Уровень BDNF=1291 пг/мл, GDNF=16 пг/мл, NSE=7,5 нг/мл
Пациентке была проведена операция - субокципитальная парамедианная краниотомия слева, удаление опухоли левого мосто-мозжечкового угла.
Интраоперационно выявлено прорастение опухолью капсулы 5, 7, 8 пар черепно-мозговых нервов. Удаление опухоли субтотальное (III степени по Simpson).
Гистология № 30231/37 - менинготелиальная менингиома.
КТ головного мозга через сутки после операции: состояние после субокципитальной парамедианной краниотомии слева, удаления опухоли левого мосто-мозжечкового угла. КТ - признаки послеоперационных изменений в левой гемисфере мозжечка в виде наличия участка ликворо-кистозных изменений, гиподенсной зоны (очаг ишемии), умеренного отека полушарий мозжечка и головного мозга, правосторонняя девиация 4 желудочка, небольшая компрессия левых отделов стволовых структур и червя мозжечка, внутренняя гидроцефалия.

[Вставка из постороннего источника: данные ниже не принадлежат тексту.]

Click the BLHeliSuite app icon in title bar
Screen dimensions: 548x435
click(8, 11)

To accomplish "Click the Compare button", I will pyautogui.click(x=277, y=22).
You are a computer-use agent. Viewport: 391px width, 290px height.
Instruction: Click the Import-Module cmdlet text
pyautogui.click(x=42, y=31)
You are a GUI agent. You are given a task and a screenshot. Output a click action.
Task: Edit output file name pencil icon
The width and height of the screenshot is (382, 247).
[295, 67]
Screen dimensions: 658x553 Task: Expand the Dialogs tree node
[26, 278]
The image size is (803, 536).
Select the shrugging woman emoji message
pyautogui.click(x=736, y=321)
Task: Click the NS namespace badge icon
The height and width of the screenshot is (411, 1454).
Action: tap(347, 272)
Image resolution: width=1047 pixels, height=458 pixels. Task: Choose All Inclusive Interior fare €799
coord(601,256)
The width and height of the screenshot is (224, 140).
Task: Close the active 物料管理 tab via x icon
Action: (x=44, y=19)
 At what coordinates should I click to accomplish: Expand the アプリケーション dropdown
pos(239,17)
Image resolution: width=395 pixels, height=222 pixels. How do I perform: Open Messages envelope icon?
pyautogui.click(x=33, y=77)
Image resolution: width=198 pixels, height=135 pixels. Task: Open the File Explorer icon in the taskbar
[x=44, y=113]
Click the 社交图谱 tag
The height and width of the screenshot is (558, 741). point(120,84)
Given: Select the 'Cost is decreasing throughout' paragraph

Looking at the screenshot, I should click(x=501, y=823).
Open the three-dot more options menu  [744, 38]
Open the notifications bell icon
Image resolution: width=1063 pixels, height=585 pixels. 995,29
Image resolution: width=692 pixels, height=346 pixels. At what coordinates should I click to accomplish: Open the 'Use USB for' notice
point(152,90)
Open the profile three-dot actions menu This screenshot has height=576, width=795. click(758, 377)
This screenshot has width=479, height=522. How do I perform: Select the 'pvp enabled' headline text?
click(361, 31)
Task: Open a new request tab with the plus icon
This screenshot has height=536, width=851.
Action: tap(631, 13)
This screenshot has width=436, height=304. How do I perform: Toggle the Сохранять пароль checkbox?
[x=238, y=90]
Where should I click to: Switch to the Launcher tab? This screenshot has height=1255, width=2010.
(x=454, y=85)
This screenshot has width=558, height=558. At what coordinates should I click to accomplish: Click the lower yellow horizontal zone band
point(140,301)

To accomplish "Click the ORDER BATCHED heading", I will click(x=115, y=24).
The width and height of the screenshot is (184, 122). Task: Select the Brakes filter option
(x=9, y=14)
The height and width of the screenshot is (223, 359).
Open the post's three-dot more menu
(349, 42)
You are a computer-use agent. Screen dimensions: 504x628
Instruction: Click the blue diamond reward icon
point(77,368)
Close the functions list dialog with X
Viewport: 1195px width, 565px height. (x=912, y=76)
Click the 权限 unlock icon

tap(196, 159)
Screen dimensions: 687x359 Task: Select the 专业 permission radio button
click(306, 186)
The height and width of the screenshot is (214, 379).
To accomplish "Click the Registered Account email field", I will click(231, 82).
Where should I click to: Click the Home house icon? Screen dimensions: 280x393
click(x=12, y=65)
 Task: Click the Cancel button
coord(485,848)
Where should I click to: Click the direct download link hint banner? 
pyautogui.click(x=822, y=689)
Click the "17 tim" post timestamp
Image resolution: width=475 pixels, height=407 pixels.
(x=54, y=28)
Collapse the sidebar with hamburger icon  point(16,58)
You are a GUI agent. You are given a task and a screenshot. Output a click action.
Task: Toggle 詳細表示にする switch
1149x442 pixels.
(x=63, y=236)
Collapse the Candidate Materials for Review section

С 1-5-е сутки пациентка находилась в отделении реанимации и интенсивной терапии, состояние расценивалось как тяжелое. Уровень сознания - оглушение 1-2, дыхание самостоятельное, контакту доступна, однако быстро истощается, ориентирована в месте, времени, собственной личности. В послеоперационном периоде у пациентки отмечалось нарастание неврологического дефицита: зрачки d=s, фотореакция сохранена, парез отводяшего нерва слева, зрение ориентировочно снижено, нистагм горизонтальный разнонаправленный, дисфагия, дисфония, глоточный рефлекс снижен (умеренный бульбарный синдром) - питание через назогастральный зонд, грубый парез лицевого нерва, снижен слух слева, язык по средней линии, легкий гемипарез справа - 4 балла, сухожильные рефлексы d s, оживлены, с-м Тремнера справа, глубокая и поверхностная чувствительность не нарушены, d=s, координаторные пробы выполняет с интенцией и мимопопаданием, больше слева, менингеальные знаки отрицательные.
На 5-тые сутки состояние пациентки расценивалось как средней степени тяжести. Больная была переведена из отделения реанимации и интенсивной терапии в нейрохирургическое отделение. Пациентка предъявляла жалобы на асимметрию лица, нарушение глотания, двоение в глазах, головокружение, слабость в правых конечностях. Интенсивность головной боли по ВАШ составила О мм.